A busca de uma nova forma de expressão lingüística, os temas ligados à exuberância da natureza tropical, as questões político-sociais, o indianismo e o nacionalismo foram os traços marcantes dessa geração literária no Brasil.

Alencar, ao denominar seu romance indianista Iracema: lenda do Ceará, estava não só propondo o resgate da lenda - o universo idílico e impreciso da memória coletiva onde o ato da escrita ficcional pode ocorrer e inovar sem pejo de afrontar a veracidade histórica mas também procurava extrair do cerne deste gênero, a lenda, a intenção de alcançar a credibilidade factual.

A partir do romance-lenda e da invenção alencarina da palavra Iracema, um universo de possibilidades despontaram, mesmo que o autor tenha dirigido o seu intento embrionário ao vocábulo, apontando nas notas à primeira edição:

Iracema - em guarany significa lábios de mel - de ira/mel e tembe/lábios. Tembe na composição altera-se em ceme.

Contudo, em 1929, o historiador de Literatura Afrânio Peixoto levantou a hipótese, na revista de número 89 da Academia Brasileira de Letras, de que a palavra IRACEMA pudesse ser anagrama de América. A suposição passou a ser do agrado tanto de estudiosos quanto leigos, a ponto de hoje ser prioritariamente referida e quase ser relegada ao esquecimento a proposta de seu criador.

Nosso contemporâneo Chico Buarque de Holanda, em uma homenagem crítica aos brasileiros malparados mundo afora globalizado, menciona na música ´Iracema voou´ de 1998, uma certa Iracema do Ceará, emigrante de seu anagrama América:

´Iracema voou/ para a América/ leva roupa de lã/ e anda lépida/ vê um filme de quando em vez/ não domina o idioma inglês/ lava chão numa casa de chá./ Tem saído ao luar/ com um mímico/ ambiciona estudar/ canto lírico/ não dá mole pra polícia/ se puder, vai ficando por lá/ tem saudade do Ceará/ mas não muita/ uns dias, afoita/ me liga a cobrar;/ - É Iracema da América.´

Para que não se perca o registro, uma vez que dele nos aproximamos, outro autor de música popular brasileira, Adoniran Barbosa, já havia composto o samba paulistano ´Iracema´ com uma breve participação junto aos ´Demônios da Garoa´, mas o enfoque acha-se por todo modo dissociado do tema nosso.

Mantenha-se, todavia, o registro do uso disseminado do nome Iracema em terras tupiniquins.

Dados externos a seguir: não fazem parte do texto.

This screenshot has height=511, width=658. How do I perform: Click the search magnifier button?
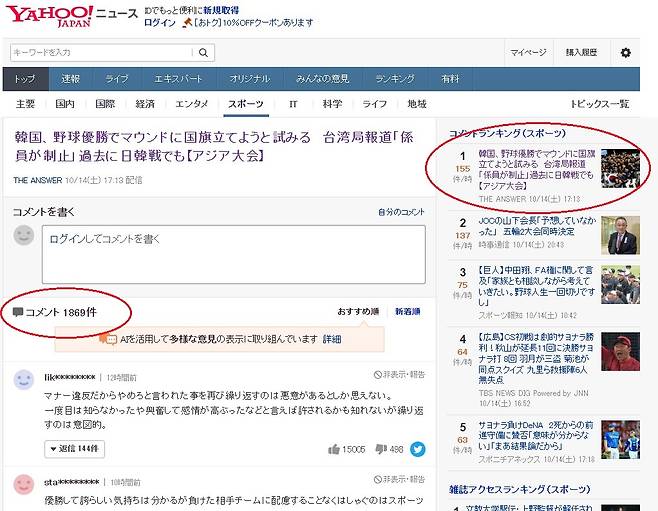[x=203, y=53]
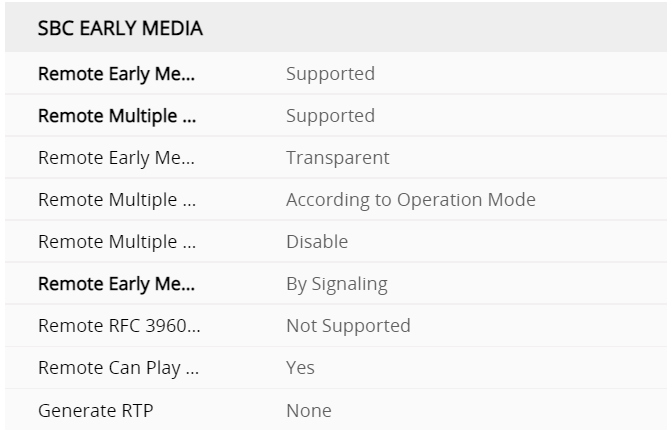Open the Disable value dropdown

[316, 242]
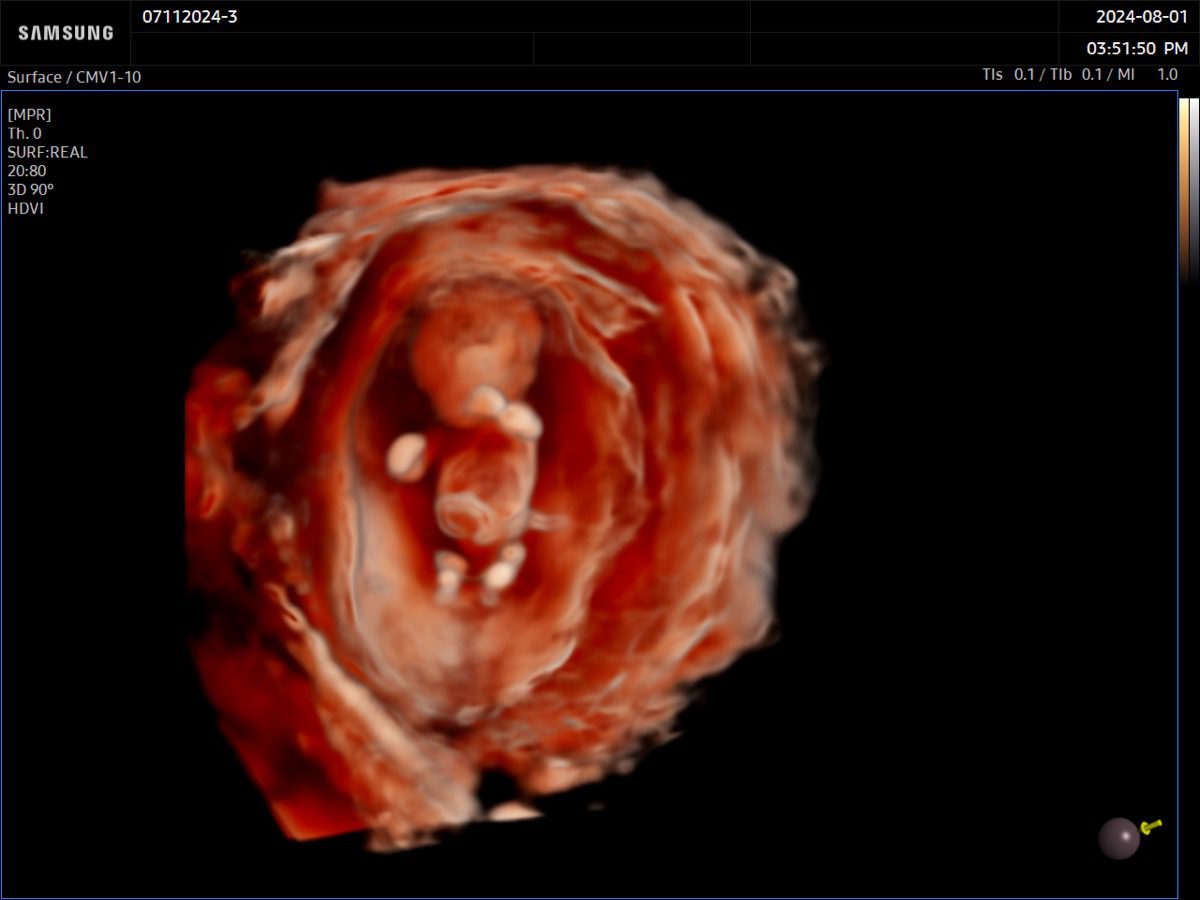Click the 3D 90° angle parameter
This screenshot has height=900, width=1200.
tap(32, 190)
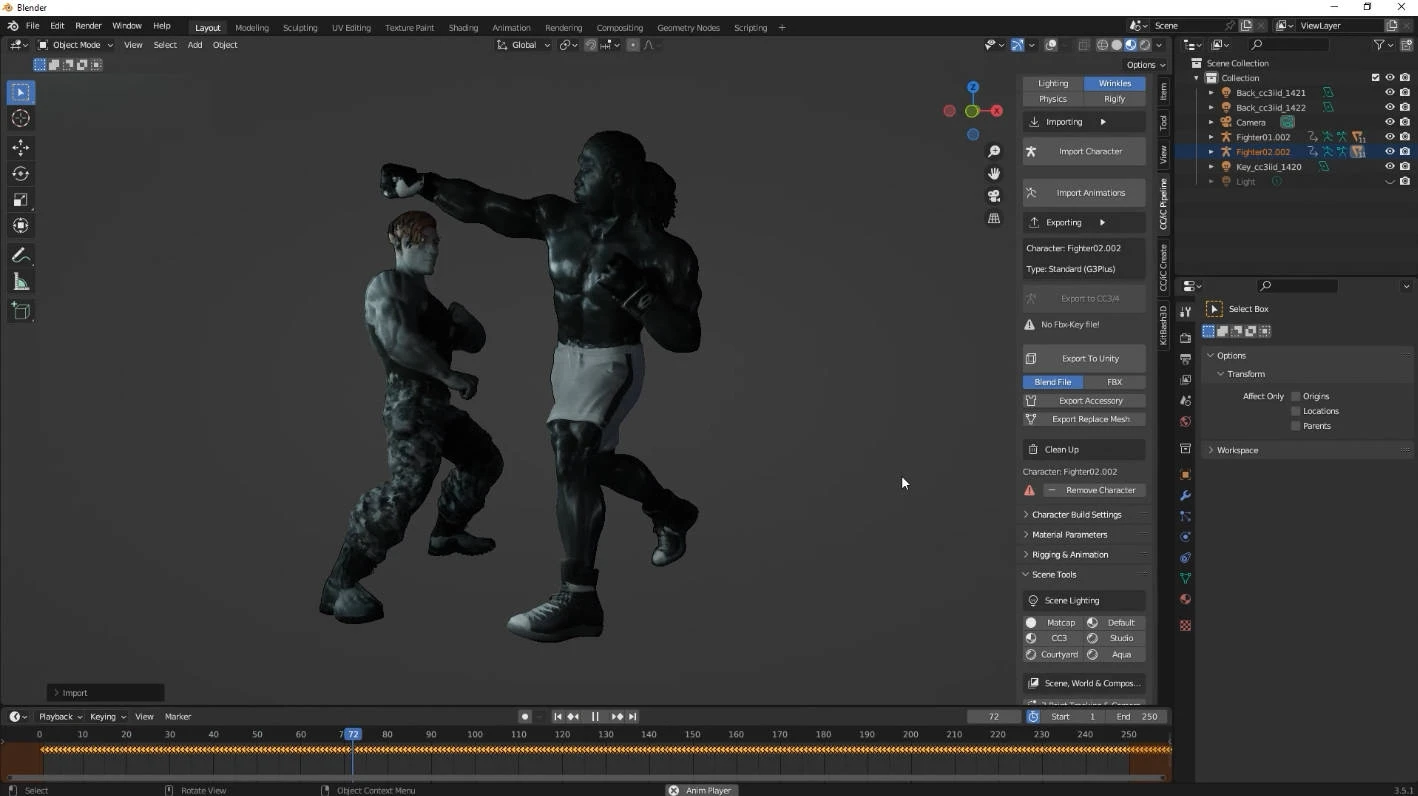Expand Character Build Settings panel
Image resolution: width=1418 pixels, height=796 pixels.
(1076, 515)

Ainda para que se meça a atualidade desse romance alencarino, existem no site de busca Google Brasil da Internet, numa pesquisa com demora de 0,16 segundos, um total de 7.080 resultados de ´Iracema - José de Alencar´ encontrados.

O Romantismo indianista alencarino, em especial o do romance Iracema, mostrou, pelo relato da lenda, a autonomia cultural brasileira, fortemente marcada por uma civilização indígena anterior.

Por meio de uma narrativa fulgurante, o escritor propiciou o nascedouro de uma grande inovação, uma escrita de feição renovada pelo contato da língua portuguesa com as tradições, os ritos e os falares das nações indígenas, a fauna e a flora nativas, a terra de areias nuas, as serras que azulam no horizonte, as suaves brisas do entardecer e o mar bravio do nordeste brasileiro.

´Iracema é, em verdade, um grito da terra. Apelo da terra, nas suas exigências ecológicas, querendo completar-se com o homem fator-geográfico´, expressão de Raimundo Girão em Botânica Cearense na Obra de Alencar e Caminhos de Iracema.

O fato renovador gerado pelos aspectos lingüísticos alencarinos foi além da introdução de um bom número de palavras da Língua Geral Tupi-Guarani ou do registro da terra de matas, serranias, vales agrestes e praias selvagens.

Alencar conseguiu transpor e dar sustentação à aparente inocência da expressão oral indígena para a língua portuguesa.